Ownership Fusion Drift (O.Fu.D.)
1. Classification
- Drift Container: Emotional Drift
- Dimension: Emotional Ownership
- Scope: Solo → Coupled → Collective
- Type: Drift Pattern
2. Core Definition
Ownership Fusion Drift occurs when ownership boundaries between emotional systems become increasingly indistinguishable, causing emotional states to lose clear ownership separation.
The emotions exist.
Ownership exists.
Ownership boundaries dissolve.
- Self-owned emotions become difficult to distinguish from externally owned emotions.
- Ownership separation weakens.
- Emotional ownership becomes blended.
At this stage, ownership remains present but loses distinction.
3. Structural Mechanism
O.Fu.D. propagates through five invariant stages:
Ownership Establishment
Distinct emotional ownership structures initially exist.
Boundary Weakening
Ownership distinctions become increasingly permeable.
Ownership Blending
Emotional states begin crossing ownership boundaries without clear separation.
Attribution Convergence
Multiple ownership relationships become increasingly difficult to distinguish.
Fusion Stabilization
Ownership blending becomes a recurring operating condition.
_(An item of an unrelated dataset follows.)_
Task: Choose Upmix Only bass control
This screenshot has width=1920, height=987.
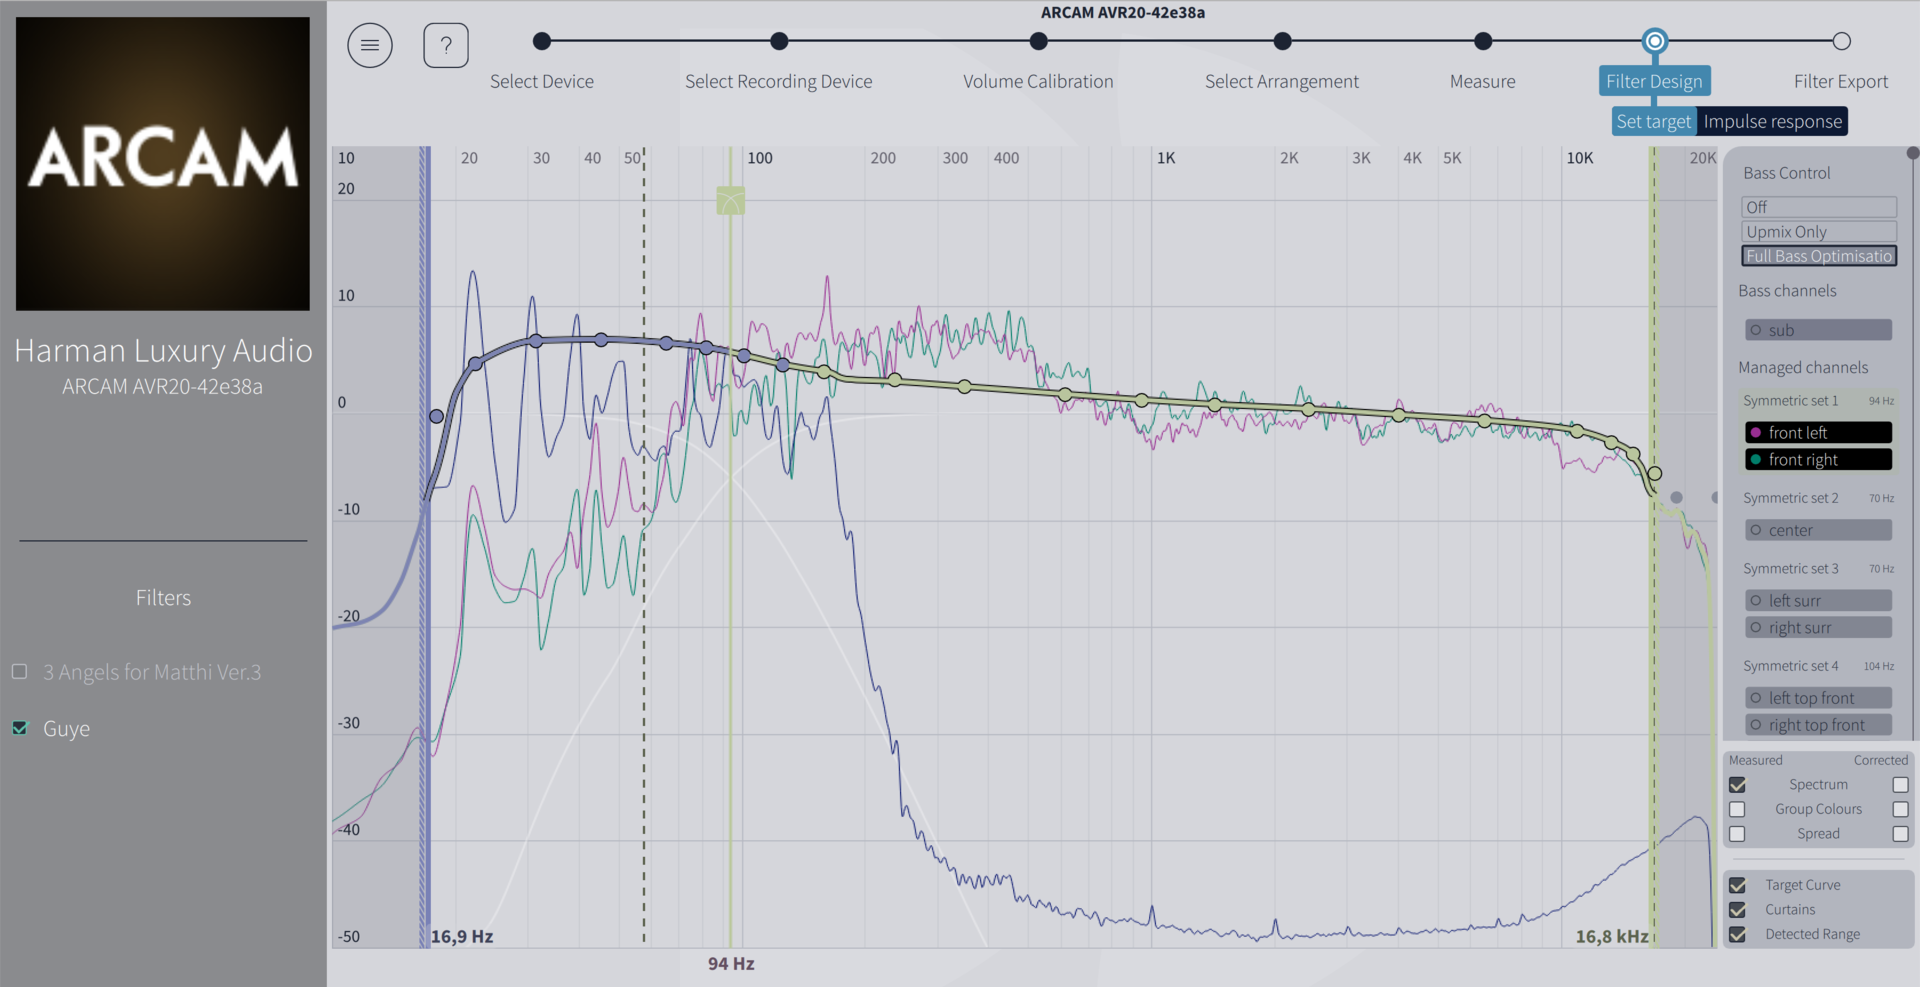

At this stage, ownership remains active while ownership boundaries become increasingly merged.
4. Invariants
Ownership Fusion Drift is present only when:
Multiple Ownership Systems
Distinct ownership structures initially exist.
Boundary Degradation
Ownership distinctions repeatedly weaken.
Ownership Blending
Emotional ownership becomes increasingly intermixed.
Attribution Convergence
Ownership relationships become difficult to separate.
Recurring Fusion
Similar ownership blending repeatedly emerges.
If ownership relationships remain distinguishable despite emotional closeness, the pattern is not O.Fu.D.
5. Illustrative Examples (Demonstrative Only)
Solo
An individual becomes unable to distinguish between internally generated emotions and repeatedly absorbed emotional material from external sources.
Coupled
Two partners become increasingly unable to determine which emotional states belong primarily to whom.
Collective
Members of a group become unable to distinguish individual emotional ownership from collective emotional ownership.
These examples clarify mechanism only.
6. Structural Cost
Ownership Boundary Loss
Emotional ownership distinctions become increasingly unclear.
Attribution Instability
Ownership determination becomes more difficult.
Resolution Confusion
Emotional processing pathways lose precision.
Increased Borrowing Risk
Foreign emotional material becomes easier to absorb.
Accountability Blurring
Emotional responsibility becomes increasingly difficult to establish.
Identity Interference
Emotional ownership becomes progressively detached from ownership boundaries.
Drift Amplification
Additional ownership distortions become more likely.
Over time, emotional ownership remains present while ownership distinctions steadily weaken.
7. Drift Boundary
Emotional closeness, empathy, resonance, or shared experiences are not ownership fusion drift.
Drift begins when ownership boundaries themselves become increasingly indistinguishable, preventing reliable separation of emotional ownership relationships.
Healthy systems can maintain deep emotional connection while preserving ownership distinction.
8. Canonical Lock
When ownership boundaries dissolve, emotions continue flowing while nobody can clearly determine where one owner ends and another begins.